Action item ▸
The lines from the one containing "The image size" to the end of the entries, both included, are what you need to transcribe exactly, without pictures and without anything else.

Input material ▸

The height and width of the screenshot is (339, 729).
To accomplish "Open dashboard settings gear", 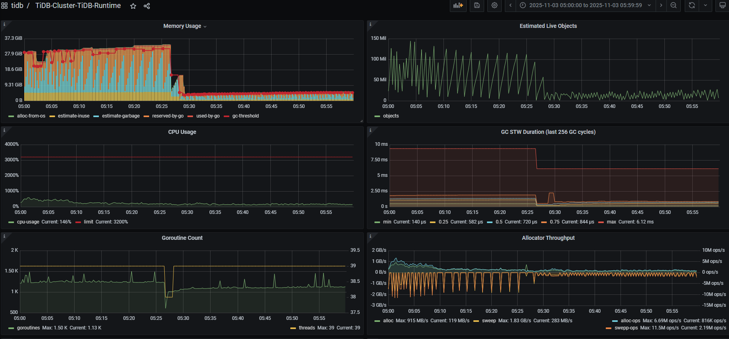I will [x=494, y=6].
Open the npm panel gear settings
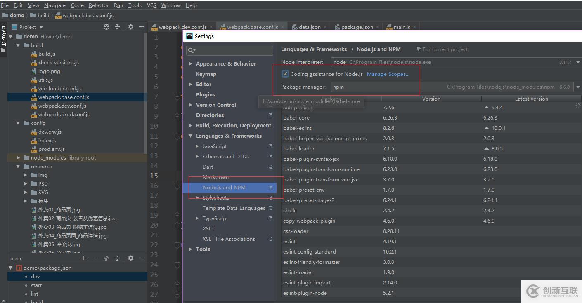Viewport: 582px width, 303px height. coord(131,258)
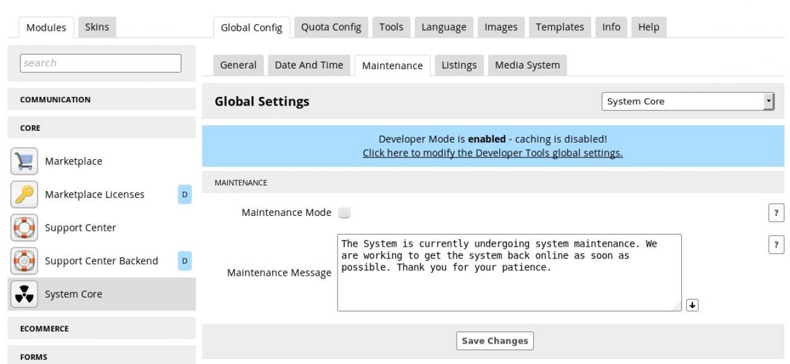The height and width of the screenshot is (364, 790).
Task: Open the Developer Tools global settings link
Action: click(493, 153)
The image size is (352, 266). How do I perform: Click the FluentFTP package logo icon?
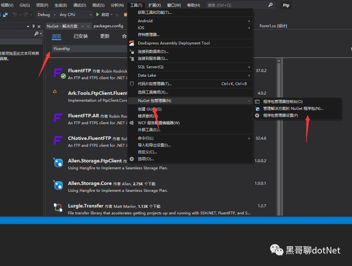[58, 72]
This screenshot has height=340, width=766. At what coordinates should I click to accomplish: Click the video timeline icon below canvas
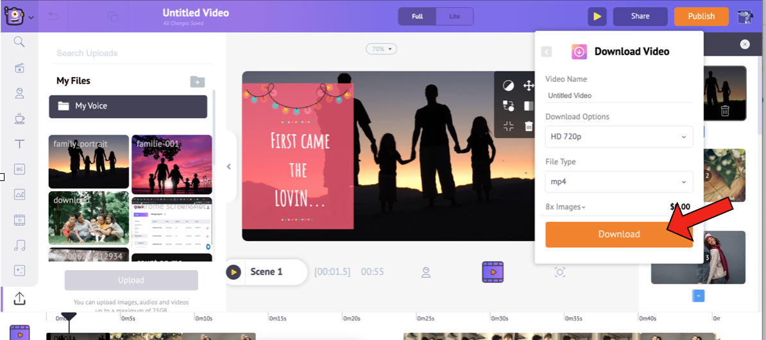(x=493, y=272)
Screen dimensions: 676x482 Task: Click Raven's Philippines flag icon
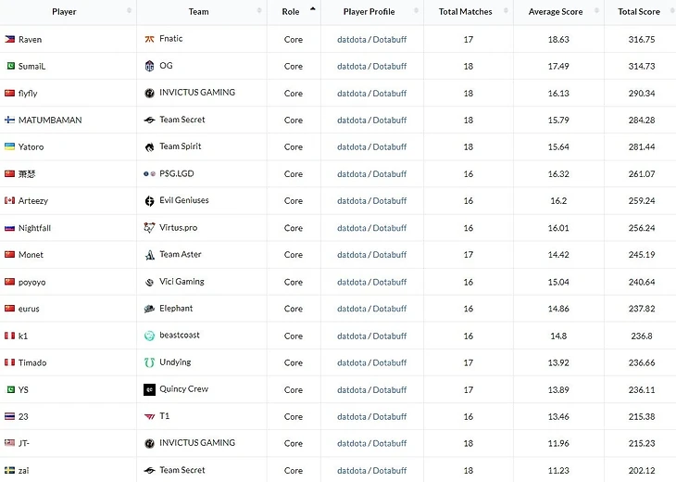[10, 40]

Task solution ▸
The image size is (352, 266). How do I perform: Click the FluentFTP package logo icon?
[58, 72]
This screenshot has height=340, width=766. At what coordinates should I click to accomplish: Click the video timeline icon below canvas
(x=493, y=272)
Screen dimensions: 676x482 Task: Click Raven's Philippines flag icon
[10, 40]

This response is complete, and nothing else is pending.